I’m not bothered about the impact. It will be so quick I just won’t feel it. I’m focusing on just that one moment when I go over the edge. I’ll be like a white bird—a seagull—twinkling in the sunshine. I’ll feel the warm air rushing up through my hair and I’ll be…well, I’ll be released.
I’ve struggled with this whole plan for a while because I was worried that I might be being a bit, well…selfish. Everybody else is going to suffer and I hate the thought of that. Then I think—hell, they are going to suffer anyway. This way we’ll just get it over and done with. A long, protracted death with every vein stuffed with needles, tubes down my throat to aid breathing when the lungs cave in and a tiny bump under the bedsheets where my shrivelled legs should go is even worse.
I haven’t forgotten Miriam. One day she was just like me—she was okay enough, with the same disease, but still okay. Then suddenly…poof! It all went downhill for her. I heard them say she was lucky; that it could have taken much longer, but no, she was lucky. What if I’m not so ‘lucky’?
‘Did they give you an initial diagnosis of MS?’

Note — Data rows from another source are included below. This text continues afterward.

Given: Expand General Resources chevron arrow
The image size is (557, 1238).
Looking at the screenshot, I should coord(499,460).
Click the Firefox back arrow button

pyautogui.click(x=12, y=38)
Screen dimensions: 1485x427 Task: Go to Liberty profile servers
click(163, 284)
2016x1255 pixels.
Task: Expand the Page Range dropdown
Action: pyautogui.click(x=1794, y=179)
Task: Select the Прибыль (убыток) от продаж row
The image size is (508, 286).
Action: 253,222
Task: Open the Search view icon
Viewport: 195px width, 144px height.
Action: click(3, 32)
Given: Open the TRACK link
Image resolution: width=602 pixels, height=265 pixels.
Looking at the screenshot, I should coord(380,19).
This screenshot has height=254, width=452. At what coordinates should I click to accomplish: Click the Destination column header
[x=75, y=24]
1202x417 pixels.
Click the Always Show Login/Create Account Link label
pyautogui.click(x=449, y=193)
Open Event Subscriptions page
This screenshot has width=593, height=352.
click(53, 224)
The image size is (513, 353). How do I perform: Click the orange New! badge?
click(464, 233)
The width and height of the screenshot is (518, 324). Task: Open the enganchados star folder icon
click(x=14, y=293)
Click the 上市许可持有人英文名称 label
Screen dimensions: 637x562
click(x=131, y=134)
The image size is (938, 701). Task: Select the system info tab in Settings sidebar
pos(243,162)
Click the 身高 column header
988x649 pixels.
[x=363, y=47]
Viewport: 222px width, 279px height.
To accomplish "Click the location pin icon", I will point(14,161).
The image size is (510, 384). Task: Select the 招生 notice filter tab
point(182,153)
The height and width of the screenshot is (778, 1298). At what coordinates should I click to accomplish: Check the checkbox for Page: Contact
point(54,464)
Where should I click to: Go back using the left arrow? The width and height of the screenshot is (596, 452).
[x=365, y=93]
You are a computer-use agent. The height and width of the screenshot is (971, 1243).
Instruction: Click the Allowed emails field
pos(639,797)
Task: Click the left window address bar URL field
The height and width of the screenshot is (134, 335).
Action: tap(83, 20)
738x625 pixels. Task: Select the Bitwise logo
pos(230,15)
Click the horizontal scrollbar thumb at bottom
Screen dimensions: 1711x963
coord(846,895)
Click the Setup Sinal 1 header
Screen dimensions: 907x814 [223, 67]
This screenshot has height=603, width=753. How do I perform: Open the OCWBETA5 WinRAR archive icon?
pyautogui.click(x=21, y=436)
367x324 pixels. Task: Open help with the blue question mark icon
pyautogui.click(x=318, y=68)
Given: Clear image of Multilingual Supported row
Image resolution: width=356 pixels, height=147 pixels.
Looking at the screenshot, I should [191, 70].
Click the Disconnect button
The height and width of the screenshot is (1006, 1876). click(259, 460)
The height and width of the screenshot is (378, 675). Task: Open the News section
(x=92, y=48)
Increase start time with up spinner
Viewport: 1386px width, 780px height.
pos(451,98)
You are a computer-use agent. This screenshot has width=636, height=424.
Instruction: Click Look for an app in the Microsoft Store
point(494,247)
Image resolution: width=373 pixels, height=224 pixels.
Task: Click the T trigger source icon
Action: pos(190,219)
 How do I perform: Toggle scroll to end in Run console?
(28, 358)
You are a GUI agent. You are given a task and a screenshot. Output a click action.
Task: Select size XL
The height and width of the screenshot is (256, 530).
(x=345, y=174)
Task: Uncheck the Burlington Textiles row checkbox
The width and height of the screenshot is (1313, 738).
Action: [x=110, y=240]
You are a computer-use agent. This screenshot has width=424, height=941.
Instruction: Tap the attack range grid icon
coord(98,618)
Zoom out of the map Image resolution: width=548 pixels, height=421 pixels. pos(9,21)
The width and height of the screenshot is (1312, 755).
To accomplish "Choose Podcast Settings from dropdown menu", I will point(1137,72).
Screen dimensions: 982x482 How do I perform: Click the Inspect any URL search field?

The first time I ever saw Miriam we were both sitting on the green benches outside Neurology. She had brought crossword puzzles and drinks and things and she seemed to know everyone in the department by name. I, on the other hand, was just sitting on my hands, feeling sick to my stomach with nerves. I remember I couldn’t take my eyes off her wheelchair. I wanted desperately to ask her if she’d always been like that or whether it was this illness that had done it to her but at the same time I really didn’t want to know.
‘Hi,’ she’d started again when I didn’t answer her. ‘I’m Miriam.’
‘Uh, yeah. I’m Shelley. Yeah, they did. They thought it was MS. At first.’
She had taken a thoughtful sip of her juice carton through a straw.